[start of Reading text]

Timber is a world traded commodity. There are no quotas or restrictions on production levels or volumes traded. World timber prices are cyclical and the situation with regard to the price of Irish timber is no different. Currently approximately 95% of all timber sales are from Coillte forests. This is set to change dramatically over the next 10 years as timber from private forests comes on stream. By the year 2015, approximately 25% of all timber production will be from private forests.

Industry Challanges

A significant group of the above private planters, 5000 landowners with 50,000 hectares, have forests at or near the first thinning stage. The issue of planning and marketing the first thinnings coming from those forests is now beginning to be addressed. Promoting a timber culture among farmers will also facilitate this.

Timber quality and issues related to sustainable forest management will determine future competitiveness. There is a growing requirement that timber is certified as coming from a sustainably managed forest and this will help to improve the marketing of timber. Timber growers must demonstrate that they have managed their plantations in accordance with sustainable forest management practices from establishment to felling. Private growers need a system to record practices from the outset of planting so that when a timber certification system is in place suitable records will be available.

[end of Reading text]

Instructions:
A. State whether each statement agrees with the timber text, answering yes or no and quoting the deciding words of the text: (i) Coillte forests currently supply about 95% of all timber sales; (ii) quotas limit the volumes of timber traded; (iii) some 5000 landowners with 50,000 hectares have forests at or near the first thinning stage.
B. Copy down the timber text from "Timber quality and" up to and including "will be available.".

[start of Given information]

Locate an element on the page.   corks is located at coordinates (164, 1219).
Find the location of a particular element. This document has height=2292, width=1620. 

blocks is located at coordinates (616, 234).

[end of Given information]

Expected responses:
A.
(i) Yes: "Currently approximately 95% of all timber sales are from Coillte forests."
(ii) No: "There are no quotas or restrictions on production levels or volumes traded."
(iii) Yes: "A significant group of the above private planters, 5000 landowners with 50,000 hectares, have forests at or near the first thinning stage."

B.
Timber quality and issues related to sustainable forest management will determine future competitiveness. There is a growing requirement that timber is certified as coming from a sustainably managed forest and this will help to improve the marketing of timber. Timber growers must demonstrate that they have managed their plantations in accordance with sustainable forest management practices from establishment to felling. Private growers need a system to record practices from the outset of planting so that when a timber certification system is in place suitable records will be available.